New twice-daily NSAID targets cataract patients

April 18, 2005

Following cataract surgery, patients are usually prescribed eyedrops to prevent infection and reduce inflammation. Approximately five million prescriptions for topical ophthalmic anti-inflammatory agents are written annually in the United States.

The Food & Drug Administration recently approved bromfenac ophthalmic solution (Xibrom, ISTA Pharmaceuticals) for the treatment of ocular inflammation following cataract surgery. Bromfenac has been marketed in Japan by Senju Pharmaceuticals. ISTA received marketing rights for the drug in 2002 and intends to make the product commercially available in the United States during the second quarter of 2005.

Jorge Parrales, R.Ph., pharmacist-in-charge at Pharmacy Value in Guttenburg, N.J, explained that bromfenac is a topical nonsteroidal anti-inflammatory drug (NSAID), which is believed to exert its anti-inflammatory effects by cyclooxygenase-mediated blockade of prostaglandin synthesis. Prostaglandins have been shown in many animal models to be mediators of certain types of intraocular inflammation, he said.

Bromfenac ophthalmic solution was evaluated in two pivotal phase III clinical studies in the United States. In these clinical trials, patients who had cataract surgery were given either bromfenac or placebo eyedrops two times daily for 14 days, beginning the day after surgery. The study results demonstrated that a statistically significant number of patients receiving bromfenac achieved treatment success, defined as the complete absence of ocular inflammation. A noteworthy study finding was that the beneficial effects of the NSAID were evident by the third day of treatment.

In clinical trials, the most commonly reported adverse events associated with bromfenac therapy included abnormal sensation in the eye, iritis, eye irritation, and pain, said Parrales. The incidence of most of these side effects, however, was low.

According to the manufacturer, bromfenac should be used with caution in individuals who have previously exhibited sensitivities to other NSAIDs, acetylsalicylic acid, and phenylacetic acid derivatives, because of the potential for cross-sensitivity to these drugs. In addition, ISTA advises that the agent be used with caution in patients with known bleeding tendencies or those who are receiving other medications that may prolong bleeding time.

With NSAID therapy, the potential for increased bleeding time exists due to interference with platelet aggregation, explained Parrales. He emphasized that pharmacists should be aware of these recommendations and ensure that patients receive appropriate counseling prior to starting bromfenac therapy.

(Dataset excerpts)
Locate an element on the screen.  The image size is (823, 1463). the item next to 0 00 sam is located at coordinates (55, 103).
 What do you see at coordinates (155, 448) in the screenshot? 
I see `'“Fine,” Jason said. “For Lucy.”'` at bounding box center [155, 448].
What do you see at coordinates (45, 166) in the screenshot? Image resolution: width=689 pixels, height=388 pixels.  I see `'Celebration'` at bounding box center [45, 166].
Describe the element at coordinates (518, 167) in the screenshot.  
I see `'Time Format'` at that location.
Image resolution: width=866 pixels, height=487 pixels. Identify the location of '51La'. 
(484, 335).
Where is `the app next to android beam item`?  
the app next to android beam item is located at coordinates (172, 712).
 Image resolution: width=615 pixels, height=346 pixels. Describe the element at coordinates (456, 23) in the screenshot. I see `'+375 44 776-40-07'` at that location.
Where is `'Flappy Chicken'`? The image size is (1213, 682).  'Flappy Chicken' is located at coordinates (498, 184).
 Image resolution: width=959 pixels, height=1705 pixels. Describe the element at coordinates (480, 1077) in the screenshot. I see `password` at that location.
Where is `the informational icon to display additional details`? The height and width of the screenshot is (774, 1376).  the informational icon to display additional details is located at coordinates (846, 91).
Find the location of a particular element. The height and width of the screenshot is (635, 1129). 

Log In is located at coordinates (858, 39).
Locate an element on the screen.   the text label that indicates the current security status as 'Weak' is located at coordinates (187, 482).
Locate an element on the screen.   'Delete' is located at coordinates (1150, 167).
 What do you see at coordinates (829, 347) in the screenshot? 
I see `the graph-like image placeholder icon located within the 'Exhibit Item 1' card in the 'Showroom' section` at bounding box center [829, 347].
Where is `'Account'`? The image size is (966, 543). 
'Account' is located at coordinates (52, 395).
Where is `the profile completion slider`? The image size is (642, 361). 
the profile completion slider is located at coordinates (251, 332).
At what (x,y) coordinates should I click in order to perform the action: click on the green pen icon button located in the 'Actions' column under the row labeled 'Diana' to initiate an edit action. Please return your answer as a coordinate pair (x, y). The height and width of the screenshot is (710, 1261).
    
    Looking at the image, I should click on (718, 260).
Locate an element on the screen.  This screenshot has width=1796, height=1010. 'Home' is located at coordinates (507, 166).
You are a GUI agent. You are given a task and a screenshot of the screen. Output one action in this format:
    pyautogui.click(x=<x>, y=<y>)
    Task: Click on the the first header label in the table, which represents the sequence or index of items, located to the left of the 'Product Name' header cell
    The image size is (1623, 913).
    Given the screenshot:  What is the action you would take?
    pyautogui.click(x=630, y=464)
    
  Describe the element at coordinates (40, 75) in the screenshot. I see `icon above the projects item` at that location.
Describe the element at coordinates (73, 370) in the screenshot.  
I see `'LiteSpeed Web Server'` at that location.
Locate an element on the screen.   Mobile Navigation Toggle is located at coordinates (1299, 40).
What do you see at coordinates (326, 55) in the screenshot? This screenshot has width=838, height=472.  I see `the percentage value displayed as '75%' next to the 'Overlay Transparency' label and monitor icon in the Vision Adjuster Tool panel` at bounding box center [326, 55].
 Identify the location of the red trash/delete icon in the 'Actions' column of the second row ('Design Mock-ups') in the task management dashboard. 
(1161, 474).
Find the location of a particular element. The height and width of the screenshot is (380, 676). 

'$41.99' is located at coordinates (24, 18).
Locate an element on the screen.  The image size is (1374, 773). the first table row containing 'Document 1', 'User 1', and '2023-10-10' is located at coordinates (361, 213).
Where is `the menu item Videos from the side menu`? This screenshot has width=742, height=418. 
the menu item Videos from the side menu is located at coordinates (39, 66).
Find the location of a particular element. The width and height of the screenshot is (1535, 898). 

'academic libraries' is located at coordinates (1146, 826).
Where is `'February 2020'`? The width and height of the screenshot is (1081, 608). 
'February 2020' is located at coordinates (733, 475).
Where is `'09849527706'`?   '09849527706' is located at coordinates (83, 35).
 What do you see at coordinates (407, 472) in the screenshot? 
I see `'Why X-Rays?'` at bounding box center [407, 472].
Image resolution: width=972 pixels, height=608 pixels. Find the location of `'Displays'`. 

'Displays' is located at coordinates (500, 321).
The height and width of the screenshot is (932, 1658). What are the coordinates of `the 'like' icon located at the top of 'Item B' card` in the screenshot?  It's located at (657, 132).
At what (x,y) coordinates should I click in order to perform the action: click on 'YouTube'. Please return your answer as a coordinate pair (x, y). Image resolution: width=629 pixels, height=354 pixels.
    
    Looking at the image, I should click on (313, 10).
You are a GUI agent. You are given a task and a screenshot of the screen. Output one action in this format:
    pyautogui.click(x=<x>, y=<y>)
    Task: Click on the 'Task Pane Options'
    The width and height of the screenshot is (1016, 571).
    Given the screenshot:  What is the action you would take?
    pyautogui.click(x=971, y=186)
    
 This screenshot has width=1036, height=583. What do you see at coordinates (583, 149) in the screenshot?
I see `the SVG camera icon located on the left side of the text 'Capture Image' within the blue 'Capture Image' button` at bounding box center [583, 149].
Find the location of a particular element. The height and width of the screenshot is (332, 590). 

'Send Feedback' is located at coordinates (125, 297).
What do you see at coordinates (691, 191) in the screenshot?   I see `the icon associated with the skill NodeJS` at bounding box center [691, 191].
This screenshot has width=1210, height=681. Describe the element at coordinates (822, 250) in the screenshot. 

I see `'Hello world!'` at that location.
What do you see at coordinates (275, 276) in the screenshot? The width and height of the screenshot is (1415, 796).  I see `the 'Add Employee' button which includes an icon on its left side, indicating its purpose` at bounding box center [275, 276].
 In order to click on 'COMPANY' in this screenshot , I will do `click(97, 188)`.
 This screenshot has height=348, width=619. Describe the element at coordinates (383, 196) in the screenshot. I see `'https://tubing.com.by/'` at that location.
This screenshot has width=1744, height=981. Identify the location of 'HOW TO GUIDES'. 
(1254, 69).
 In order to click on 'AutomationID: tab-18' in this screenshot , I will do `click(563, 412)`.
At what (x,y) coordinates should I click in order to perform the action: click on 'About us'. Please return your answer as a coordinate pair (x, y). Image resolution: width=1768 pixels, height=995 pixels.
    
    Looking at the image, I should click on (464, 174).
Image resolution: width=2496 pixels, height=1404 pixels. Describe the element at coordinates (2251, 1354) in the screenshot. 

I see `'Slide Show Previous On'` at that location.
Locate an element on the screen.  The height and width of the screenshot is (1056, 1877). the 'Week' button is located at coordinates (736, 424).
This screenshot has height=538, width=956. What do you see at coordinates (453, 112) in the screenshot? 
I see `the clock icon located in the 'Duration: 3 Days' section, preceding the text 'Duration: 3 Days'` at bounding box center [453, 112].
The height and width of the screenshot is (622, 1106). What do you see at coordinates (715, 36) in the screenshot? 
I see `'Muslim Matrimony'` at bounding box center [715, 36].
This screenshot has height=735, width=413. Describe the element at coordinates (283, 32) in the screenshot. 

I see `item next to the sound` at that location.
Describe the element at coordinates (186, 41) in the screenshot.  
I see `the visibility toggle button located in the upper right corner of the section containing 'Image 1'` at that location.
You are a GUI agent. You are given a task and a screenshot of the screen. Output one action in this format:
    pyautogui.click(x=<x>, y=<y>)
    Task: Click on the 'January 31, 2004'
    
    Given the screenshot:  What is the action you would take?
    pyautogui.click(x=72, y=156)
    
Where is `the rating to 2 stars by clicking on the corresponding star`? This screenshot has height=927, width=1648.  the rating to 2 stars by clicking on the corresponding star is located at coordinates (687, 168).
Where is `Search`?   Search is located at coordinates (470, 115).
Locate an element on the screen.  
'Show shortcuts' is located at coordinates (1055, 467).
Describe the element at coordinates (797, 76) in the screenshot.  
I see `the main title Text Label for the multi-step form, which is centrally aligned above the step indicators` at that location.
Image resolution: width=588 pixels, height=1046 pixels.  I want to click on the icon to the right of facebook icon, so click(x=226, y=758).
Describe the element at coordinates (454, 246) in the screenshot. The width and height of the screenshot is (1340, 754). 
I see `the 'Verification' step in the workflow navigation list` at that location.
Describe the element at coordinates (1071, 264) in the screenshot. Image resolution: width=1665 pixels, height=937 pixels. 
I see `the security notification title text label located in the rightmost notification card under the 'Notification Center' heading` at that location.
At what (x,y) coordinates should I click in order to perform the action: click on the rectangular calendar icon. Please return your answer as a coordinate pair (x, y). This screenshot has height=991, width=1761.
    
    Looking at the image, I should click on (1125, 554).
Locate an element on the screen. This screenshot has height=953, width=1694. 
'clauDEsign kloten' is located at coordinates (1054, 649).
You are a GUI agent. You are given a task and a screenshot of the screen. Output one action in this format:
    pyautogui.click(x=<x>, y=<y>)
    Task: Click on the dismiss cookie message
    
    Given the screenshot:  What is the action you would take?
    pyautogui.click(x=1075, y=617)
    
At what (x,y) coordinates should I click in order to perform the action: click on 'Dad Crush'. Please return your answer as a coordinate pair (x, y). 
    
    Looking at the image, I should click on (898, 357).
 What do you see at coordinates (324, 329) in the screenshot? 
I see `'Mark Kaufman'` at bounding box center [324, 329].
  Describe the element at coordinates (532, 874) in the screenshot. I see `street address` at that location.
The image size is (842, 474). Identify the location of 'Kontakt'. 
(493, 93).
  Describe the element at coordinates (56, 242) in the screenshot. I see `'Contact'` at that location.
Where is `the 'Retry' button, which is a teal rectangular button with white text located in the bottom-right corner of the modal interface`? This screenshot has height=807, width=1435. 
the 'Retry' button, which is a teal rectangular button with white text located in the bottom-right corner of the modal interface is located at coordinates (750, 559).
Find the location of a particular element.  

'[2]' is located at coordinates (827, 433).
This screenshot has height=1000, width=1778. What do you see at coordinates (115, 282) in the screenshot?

Task statement:
For each statement below, say yes or no to whether it agrees with the bromfenac article, and quote the words from the article that decide it. (a) In the phase III trials, patients began using the eyedrops on the day of surgery. (b) ISTA obtained marketing rights for bromfenac in 2002. (c) Most of the adverse events reported in the clinical trials occurred at a high incidence.

Answer to the exercise:
(a) No: "beginning the day after surgery."
(b) Yes: "ISTA received marketing rights for the drug in 2002."
(c) No: "The incidence of most of these side effects, however, was low."